In questo senso, l’arte di Lulashi diventa anche un’occasione pressoché unica, nello scenario pittorico italiano, di confronto semiotico, sociologico e psicologico tra diversi meccanismi di narrazioni collettive, la propaganda dei regimi e i nuovi sistemi di controllo e indottrinamento dei sistemi neoliberali.

A questo punto della sua ricerca, inevitabile sembra il confronto con il tema del capitalismo erotico: la strumentalizzazione e capitalizzazione dei corpi è già in parte un territorio da lei sondato, ma l’artista sembra averne acquisito una maggiore consapevolezza, estendendo la sua indagine anche ai meccanismi di potere e dominio fra generi e come questi vengono rappresentati in immagini.
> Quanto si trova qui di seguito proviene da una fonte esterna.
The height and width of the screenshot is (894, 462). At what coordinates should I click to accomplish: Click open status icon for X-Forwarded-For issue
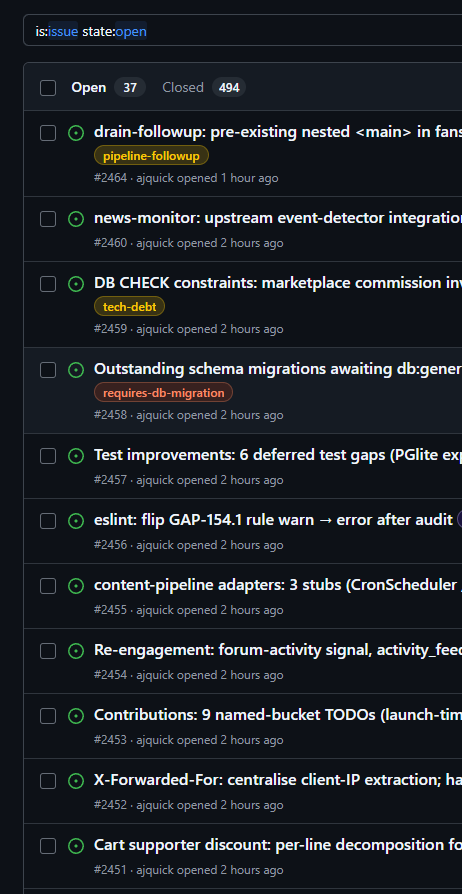tap(76, 781)
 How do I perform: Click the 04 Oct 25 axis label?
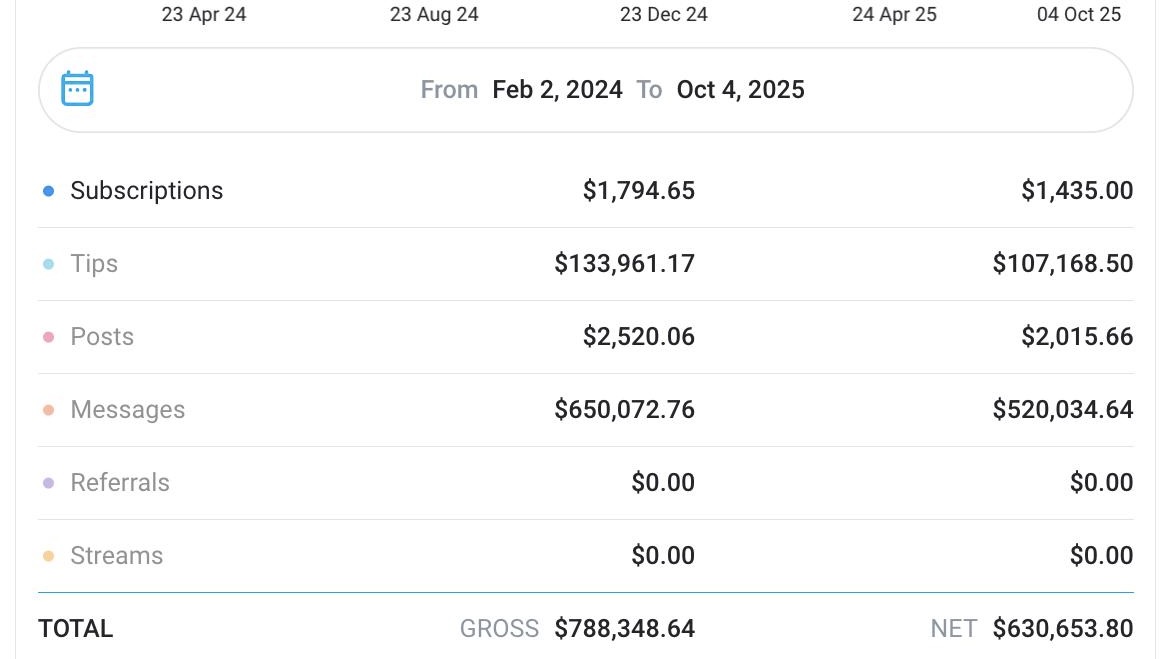point(1079,15)
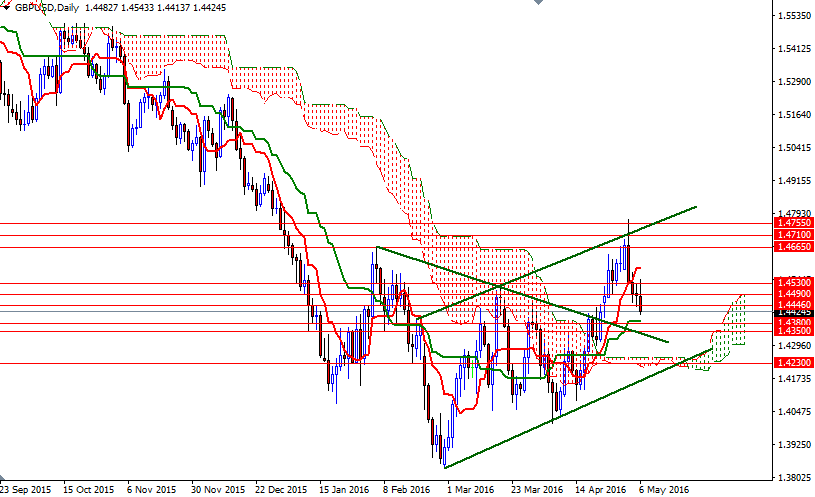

Questa analisi avvicina in qualche modo Lulashi alla poetica di altre artiste donne che hanno indagato con il medium pittorico la percezione e l’espressione della sessualità femminile, come Lisa Yuskavage, Lisa Brice, Marlene Dumas o Tala Madani.

Un possibile limite che impedisce a Iva Lulashi di estendere la propria narrativa a un contesto più globale, è la mancanza di esperienze internazionali, e la conseguente consapevolezza di quanto il suo immaginario possa risuonare in altri contesti geografici e culturali.

Ciò che rende rilevante il linguaggio pittorico dell’artista è, infatti, la capacità di analisi sottile dei meccanismi di retorica visiva nella rappresentazione del rapporto fra generi e di come narrazioni, immaginari e conseguenti dinamiche si sono sviluppati e sono stati poi legittimati nella società contemporanea.

La pittura di Lulashi disarticola queste dinamiche, riportandole a motivazioni sociali, che attengono alle relazioni nella nostra società e al loro codificarsi attraverso stereotipi, convenzioni di una struttura simbolica patriarcale di rapporti tra i sessi. L’artista denuncia questo sistema di rapporti storicamente, economicamente e socialmente strutturati su un’ineguale distribuzione di potere nelle relazioni tra uomo e donna, opponendovi l’espressione di un erotismo femminile libero e spontaneo.